**Deine Aufgabe**
An wen war laut dem Text über Rolf Hochhuths Lyrik sein Leserbriefgedicht über den Holocaust gerichtet?

**Vorgegebener Text**
Stirn ermüdet, Herz vergletschert

Die Wahrheit schreibt den offiziellen Rolf-Hochhuth-Preis für gequirlten Quark aus

„Greller Mittag, graues Zimmer / Stirn ermüdet, Herz vergletschert / eingestuft du, ‚aus‘-gewertet / Sommer Phrasen Schlußverkauf.“ So fängt ein Gedicht des Lyrikers Rolf Hochhuth an, und so geht es weiter: „Vor dem Fenster ‚Wirklichkeiten‘ / die sich lärmend selbst erzeugen / Wegwerf-Ware wie wir selbst / Müllplatz der Big Dollar Words.“ Und noch ’ne Strophe: „Schnittpunkt Börse, Ämter-Kehricht / Mandarine der Konzerne / – du dazwischen ortlos zappelnd / Köder von ZK und Wallstreet.“

Rolf Hochhuth ist, wie soll man sagen, zwar weltberühmt, aber nicht eben einer der Hellsten, und im Sonnenschein seiner Berühmtheit dichtet er seit Jahrzehnten so vor sich hin: „Zu entnervt, um nur zu fragen / wer dich kreiselt und verschleißt / ferngelenkt nach einem Kursbuch / dessen Chiffren niemand kennt.“ In einem hochnotpeinlichen, an den Spiegel gerichteten Leserbriefgedicht über den Holocaust hat Hochhuth sich kürzlich abermals als Lyriker in Erinnerung gebracht, und wenn nicht alles täuscht, ist es höchste Eisenbahn, den Rolf-Hochhuth-Preis für gequirlten Quark auszuschreiben, im Geiste des Meisters, der einst gedichtet hat: „Friede, Gesundheit sind Zonen / des Neides, der Rachsucht, der Gier. / Erfolge, Schönheit, Applaus / locken Unfälle, Krankheiten, Frauen / und Politik an wie ein Vampir, // Der, was Familien erbauen, / leersaugt oder wegschleppt als Beute. / Wer kann sich dem Schicksal entziehen? / Lebe! – doch wisse auch heute: / Bett und Tisch sind nur jedem geliehen.“

Irgendwie zum Ausdruck bringen wollen hatte Hochhuth in diesem Gedicht vermutlich, dass Bett und Tisch „jedem nur geliehen“ seien, opferte diesen ohnehin kargen Gedanken jedoch dem selbst verordneten Rumpeldipumpel-Rhythmus, und so kam es zu dem sonderbaren Ratschlag, man solle sich merken, dass Bett und Tisch nicht etwa uns allen geliehen worden seien, sondern „nur jedem“, also eben doch uns allen.

Und auch der Rest ist Quark, der sich als Gesellschaftskritik spreizt: Denn wen möchte Hochhuth anklagen, wenn es nach seiner eigenen Aussage die Erfolge, die Schönheit und der Applaus sind, die in Vampirgestalt die Unfälle, die Krankheiten, die Frauen, die Politik und das von den Familien Erbaute anlocken, leersaugen oder wegschleppen? Die Erfolge, die Schönheit und den Applaus?

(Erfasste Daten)
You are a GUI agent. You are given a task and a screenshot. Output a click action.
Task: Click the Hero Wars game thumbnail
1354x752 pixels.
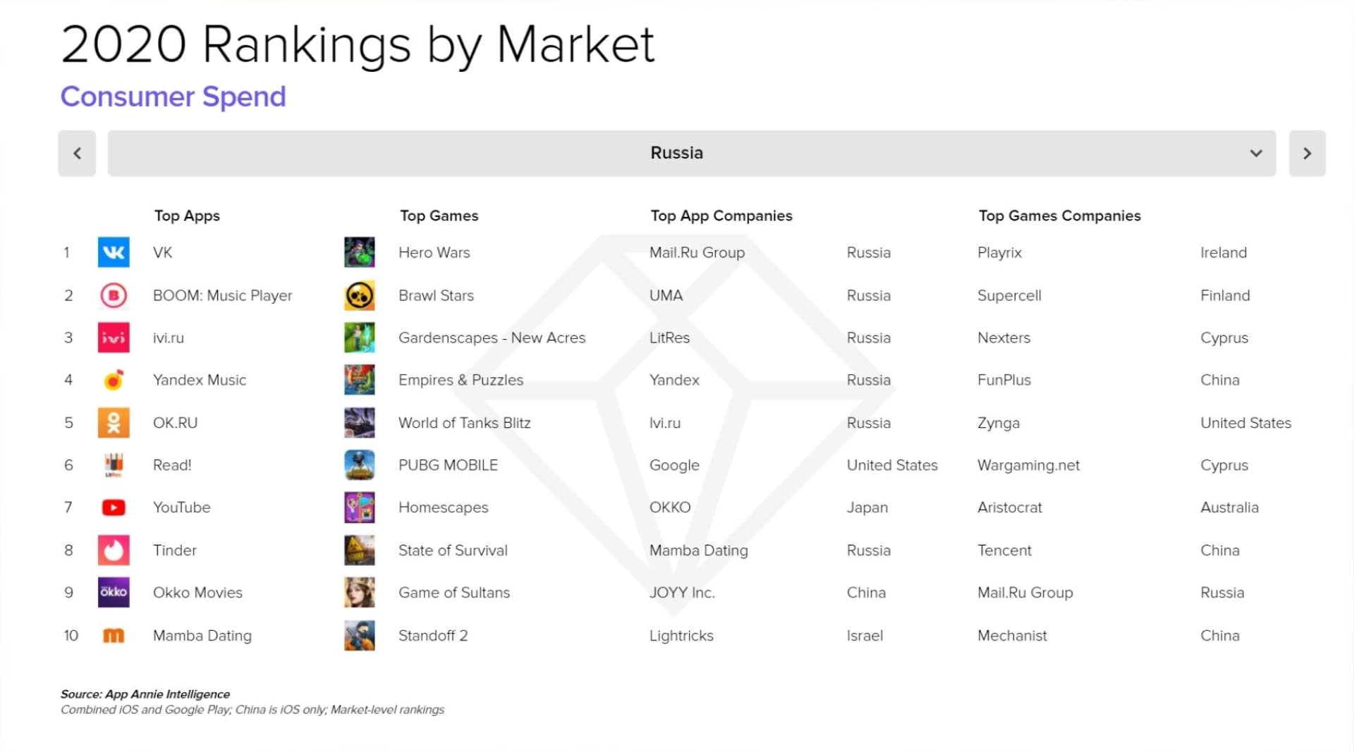[x=360, y=252]
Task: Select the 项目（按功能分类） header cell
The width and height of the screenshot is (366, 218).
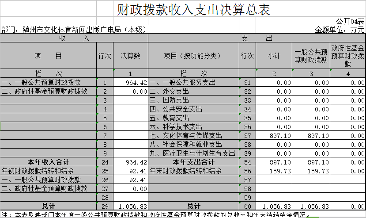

**Antwort**
An den Spiegel.